BEGIN Data for analysis

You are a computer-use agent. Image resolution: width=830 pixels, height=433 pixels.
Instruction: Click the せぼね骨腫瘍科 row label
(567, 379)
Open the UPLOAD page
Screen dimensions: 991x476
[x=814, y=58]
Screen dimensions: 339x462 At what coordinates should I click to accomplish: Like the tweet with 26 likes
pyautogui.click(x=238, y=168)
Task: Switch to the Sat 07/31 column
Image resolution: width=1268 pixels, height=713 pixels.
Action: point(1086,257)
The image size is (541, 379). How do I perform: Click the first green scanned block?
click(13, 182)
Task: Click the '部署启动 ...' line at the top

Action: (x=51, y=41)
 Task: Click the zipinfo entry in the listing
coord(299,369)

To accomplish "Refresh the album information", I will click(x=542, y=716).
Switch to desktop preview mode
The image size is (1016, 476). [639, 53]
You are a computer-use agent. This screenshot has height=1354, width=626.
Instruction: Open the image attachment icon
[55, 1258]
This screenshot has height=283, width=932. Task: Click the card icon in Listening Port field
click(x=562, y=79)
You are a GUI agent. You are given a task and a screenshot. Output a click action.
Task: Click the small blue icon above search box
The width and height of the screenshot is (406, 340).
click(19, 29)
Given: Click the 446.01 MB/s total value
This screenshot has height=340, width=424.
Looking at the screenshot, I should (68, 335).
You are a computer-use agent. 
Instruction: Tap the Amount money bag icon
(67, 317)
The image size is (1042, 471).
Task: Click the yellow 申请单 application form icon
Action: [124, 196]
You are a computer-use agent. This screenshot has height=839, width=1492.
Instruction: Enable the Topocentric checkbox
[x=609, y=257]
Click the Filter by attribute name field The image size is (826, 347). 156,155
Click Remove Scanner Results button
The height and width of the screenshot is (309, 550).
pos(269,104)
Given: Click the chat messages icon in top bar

END Data for analysis

Try it:
In the entries above, identify every line with the word "computer". Copy those lines.

Problem solution:
You are a computer-use agent. Image resolution: width=830 pixels, height=433 pixels.
You are a computer-use agent. This screenshot has height=1354, width=626.
You are a computer-use agent. 
You are a computer-use agent. This screenshot has height=839, width=1492.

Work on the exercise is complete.